RuntimeAppend in Pg_pathman: Achievements and New Challenges
Dealing with partitioned tables we can’t always select relevant partitions
during query planning. Naturally, during query planning you can’t know values
which come from subquery or outer part of nested loop join. Nevertheless, it
would be ridiculous to scan all the partitions in such cases.
This is why my Postgres Professional colleague Dmitry Ivanov developed a
new custom executor node for pg_pathman: RuntimeAppend. This node behaves
like regular Append node: it contains set of children Nodes which should be
appended. However, RuntimeAppend have one distinction: each run it selects
only relevant children to append basing on parameter values.
Let’s consider example: join of journal table which contains row per each
30 seconds of year partitioned by day, and q table which refers 1000 random
rows of journal table. Without RuntimeAppend optimizer selects Hash Join
The Hash Join execution takes 256 milliseconds for execution and 29 milliseconds
for planning. Relatively high planning time is expected because all the
partitions are present in plan. It’s surprising that optimizer didn’t select
Nested Loop join. Let’s force it to do so by enable_hashjoin = off and
enable_mergejoin = off.
The Nested Loop join with RuntimeAppend takes only about 9 milliseconds
to execute! Such fast execution is possible thanks to RuntimeAppend scans only
one relevant partition of journal for each row of q.
Nevertheless, all the partitions are present in plan and planning time is still
quite high. This relatively high planning time could be not so significant
for prepared statements or long OLAP queries.
However, long planning time appears to be not the only problem. We run a
benchmark when RuntimeAppend node returns just a few rows in prepared statement.
Despite high planning time doesn’t affect prepared statements, TPS was few
time slower than it was without partitioning. After running perf, we got this
flamegraph. This flamegraph shows that
we spend very significant time for locking and unlocking every partition.

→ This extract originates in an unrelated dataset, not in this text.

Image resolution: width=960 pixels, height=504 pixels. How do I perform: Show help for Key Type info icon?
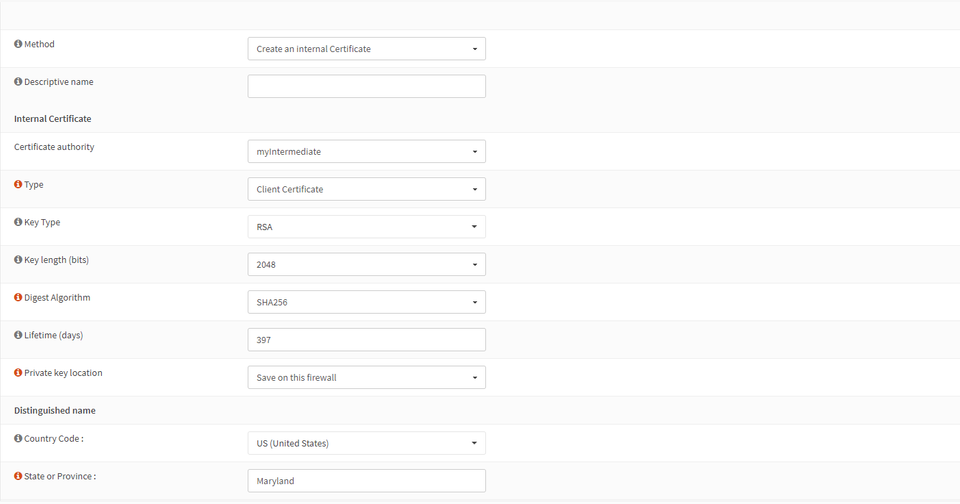click(18, 222)
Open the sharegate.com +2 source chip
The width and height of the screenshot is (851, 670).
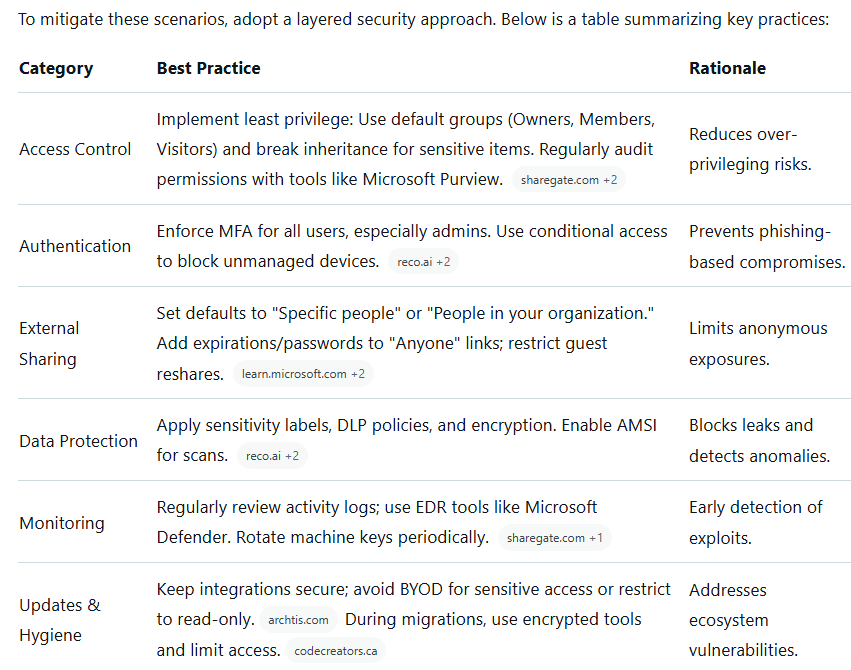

Naturally, locking 365 partitions isn’t using fast-path locking and appears to
be significant overhead.
Thus, we see how huge benefit could runtime partition selection have. However,
in current design having all the partitions in plan cause high overhead.
Solution could be found in redesigning partition locking. We are researching
this problem now. It’s likely this problem can’t be solved in the boundaries
of extension and proper solution requires hacking of PostgreSQL core.